Re: [PATCH] mmc:mmc-hsq:use fifo to dispatch mmc_request

Wenchao Chen <wenchao.chen666@xxxxxxxxx> · Thu, 24 Nov 2022 10:56:36 +0800

On Mon, Nov 21, 2022 at 2:19 PM Michael Wu <michael@xxxxxxxxxxxxxxxxx> wrote:
>
> On 11/18/2022 7:43 PM, Wenchao Chen wrote:
> > On Fri, Nov 18, 2022 at 1:52 PM Michael Wu <michael@xxxxxxxxxxxxxxxxx> wrote:
> >>
> >> Current next_tag selection will cause a large delay in some requests and
> >> destroy the scheduling results of the block scheduling layer. Because the
> >> issued mrq tags cannot ensure that each time is sequential, especially when
> >> the IO load is heavy. In the fio performance test, we found that 4k random
> >> read data was sent to mmc_hsq to start calling request_atomic It takes
> >> nearly 200ms to process the request, while mmc_hsq has processed thousands
> >> of other requests. So we use fifo here to ensure the first in, first out
> >> feature of the request and avoid adding additional delay to the request.
> >>
> >
> > Hi Michael
> > Is the test device an eMMC?
> > Could you share the fio test command if you want?

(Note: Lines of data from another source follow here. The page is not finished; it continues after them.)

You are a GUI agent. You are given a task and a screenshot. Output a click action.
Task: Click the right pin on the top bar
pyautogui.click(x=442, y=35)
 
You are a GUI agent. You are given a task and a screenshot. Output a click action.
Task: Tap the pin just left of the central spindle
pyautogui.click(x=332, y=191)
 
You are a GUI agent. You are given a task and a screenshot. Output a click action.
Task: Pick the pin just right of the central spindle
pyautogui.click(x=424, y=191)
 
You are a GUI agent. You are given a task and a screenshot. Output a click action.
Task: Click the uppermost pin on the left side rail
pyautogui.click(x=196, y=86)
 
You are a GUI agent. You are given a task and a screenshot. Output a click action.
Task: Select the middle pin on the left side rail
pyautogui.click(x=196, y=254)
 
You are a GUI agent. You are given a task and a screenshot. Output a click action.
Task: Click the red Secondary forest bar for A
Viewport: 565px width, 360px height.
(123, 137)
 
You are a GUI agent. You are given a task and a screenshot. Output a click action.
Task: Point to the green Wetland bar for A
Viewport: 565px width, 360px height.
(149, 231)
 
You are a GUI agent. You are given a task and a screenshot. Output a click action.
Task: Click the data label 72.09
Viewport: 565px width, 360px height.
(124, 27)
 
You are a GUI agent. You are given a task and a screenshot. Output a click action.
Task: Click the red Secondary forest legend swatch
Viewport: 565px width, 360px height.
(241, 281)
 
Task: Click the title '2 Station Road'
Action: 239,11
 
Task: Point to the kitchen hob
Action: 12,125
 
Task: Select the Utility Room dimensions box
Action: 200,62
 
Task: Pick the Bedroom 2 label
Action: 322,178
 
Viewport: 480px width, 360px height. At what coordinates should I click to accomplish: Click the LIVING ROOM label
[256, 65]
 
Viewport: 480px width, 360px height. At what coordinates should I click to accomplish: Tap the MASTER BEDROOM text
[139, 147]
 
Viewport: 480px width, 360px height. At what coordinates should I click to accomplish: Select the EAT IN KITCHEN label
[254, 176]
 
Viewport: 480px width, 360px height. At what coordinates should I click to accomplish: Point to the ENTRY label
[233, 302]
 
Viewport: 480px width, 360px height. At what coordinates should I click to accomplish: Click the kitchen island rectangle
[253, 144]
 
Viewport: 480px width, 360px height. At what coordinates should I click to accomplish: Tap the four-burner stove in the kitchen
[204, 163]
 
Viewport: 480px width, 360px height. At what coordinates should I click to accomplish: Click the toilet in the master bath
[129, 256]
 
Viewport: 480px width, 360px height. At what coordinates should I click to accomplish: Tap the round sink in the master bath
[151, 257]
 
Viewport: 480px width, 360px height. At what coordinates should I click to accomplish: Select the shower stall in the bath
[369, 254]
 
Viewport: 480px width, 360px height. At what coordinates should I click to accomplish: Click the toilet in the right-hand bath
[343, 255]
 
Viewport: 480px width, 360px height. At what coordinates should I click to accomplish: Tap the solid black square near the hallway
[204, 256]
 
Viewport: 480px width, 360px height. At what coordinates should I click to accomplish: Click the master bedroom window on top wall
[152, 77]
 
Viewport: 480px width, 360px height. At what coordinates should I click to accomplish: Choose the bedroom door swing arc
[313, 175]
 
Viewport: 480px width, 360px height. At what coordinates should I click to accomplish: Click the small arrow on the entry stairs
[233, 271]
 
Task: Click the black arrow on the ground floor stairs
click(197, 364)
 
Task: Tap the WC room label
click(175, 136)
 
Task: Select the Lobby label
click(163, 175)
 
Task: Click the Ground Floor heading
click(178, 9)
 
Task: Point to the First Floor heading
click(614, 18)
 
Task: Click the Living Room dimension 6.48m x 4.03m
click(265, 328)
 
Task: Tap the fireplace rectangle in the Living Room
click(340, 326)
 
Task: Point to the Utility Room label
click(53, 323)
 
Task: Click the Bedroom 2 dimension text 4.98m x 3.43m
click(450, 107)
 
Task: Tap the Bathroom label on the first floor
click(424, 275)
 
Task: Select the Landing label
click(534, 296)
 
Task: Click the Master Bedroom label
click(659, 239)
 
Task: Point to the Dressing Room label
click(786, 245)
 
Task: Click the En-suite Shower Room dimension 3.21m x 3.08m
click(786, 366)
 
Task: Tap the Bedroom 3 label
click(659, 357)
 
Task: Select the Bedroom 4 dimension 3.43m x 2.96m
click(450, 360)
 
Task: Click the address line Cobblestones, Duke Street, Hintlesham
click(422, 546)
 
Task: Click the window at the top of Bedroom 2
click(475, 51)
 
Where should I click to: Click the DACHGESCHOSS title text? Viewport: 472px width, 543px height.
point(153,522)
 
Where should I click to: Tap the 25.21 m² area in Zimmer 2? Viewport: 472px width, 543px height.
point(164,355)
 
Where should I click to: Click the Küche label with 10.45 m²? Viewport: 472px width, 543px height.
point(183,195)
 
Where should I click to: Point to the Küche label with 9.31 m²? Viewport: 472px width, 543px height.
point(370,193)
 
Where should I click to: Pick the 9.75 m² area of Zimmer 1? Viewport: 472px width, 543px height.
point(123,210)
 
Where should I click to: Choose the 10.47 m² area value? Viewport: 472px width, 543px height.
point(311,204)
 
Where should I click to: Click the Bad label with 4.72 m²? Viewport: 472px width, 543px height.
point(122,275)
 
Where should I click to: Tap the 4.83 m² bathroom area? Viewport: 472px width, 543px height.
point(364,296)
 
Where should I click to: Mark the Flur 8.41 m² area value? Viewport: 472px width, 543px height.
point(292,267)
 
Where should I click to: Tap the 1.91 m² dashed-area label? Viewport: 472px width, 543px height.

> > Can you provide more logs?
> >
> Hi Wenchao,
> Yes, the tested device is emmc.
> The test command we used is `./fio -name=Rand_Read_IOPS_Test
> -group_reporting -rw=random -bs=4K -numjobs=8 -directory=/data/data
> -size=1G -io_size=64M -nrfiles=1 -direct=1 -thread && rm
> /data/Rand_Read_IOPS_Test *`,  which replaces the io performance random
> read performance test of androidbench, and the file size is set to 1G, 8
> thread test configuration. Where /data uses f2fs and /data/data is a
> file encrypted path.
>
> After enabling the hsq configuration, we can clearly see from below fio
> test log that the minimum value of random reading is 3175 iops and the
> maximum value is 8554iops, and the maximum delay of io completion is
> about 200ms.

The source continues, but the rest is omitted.